In New York, hundreds of black and Hispanic men have been caught in the New York Port Authority’s drug courier interdiction net. Once a suspect has been targeted by Port Authority police as fitting a “drug courier profile,” he is usually followed on board the bus, questioned, and eventually asked to permit a search of his bags. He is never told that he has the right to refuse. Of 210 people arrested in 1989, only one was white.
As New York Supreme Court Justice Carol Berkman aptly put it in one of her decisions on the issue, “Minorities did not fight their way up from the back of the bus just to be routinely stopped and interrogated on the way to the terminal.”
In Boston, police have made a “substantial” number of unconstitutional stops and searches of black youths, including strip searches conducted on public streets, according to a report issued in December 1990 by Massachusetts Attorney General James M. Shannon.

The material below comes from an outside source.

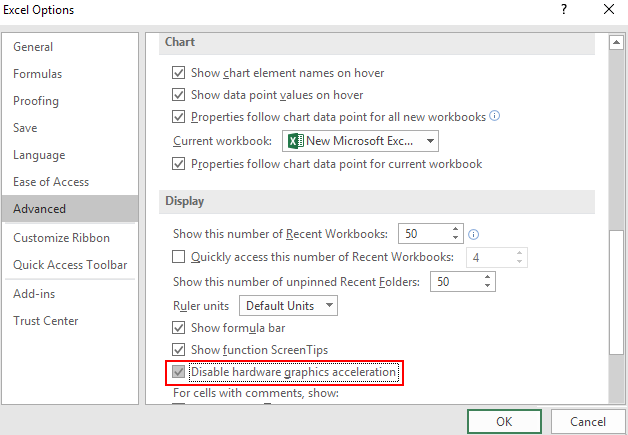
Task: Click the Excel icon in Current workbook box
Action: coord(294,141)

According to this report, these illegal searches were a result of public statements by commanding officers that minority youths in certain areas of Boston, particularly individuals suspected as being associated with gangs, should be stopped and frisked or searched, regardless of whether they were engaging in illegal activity and regardless of their constitutional rights.
The race of the victim counts for something too:
- In Dallas, the rape of a white woman results in an average sentence of 10 years while the rapist of a Latino woman gets five years and the rapist of a black woman gets two years.
- Nationally, murderers with white victims are up to 4.3l times more likely to be sentenced to death than murderers with black victims.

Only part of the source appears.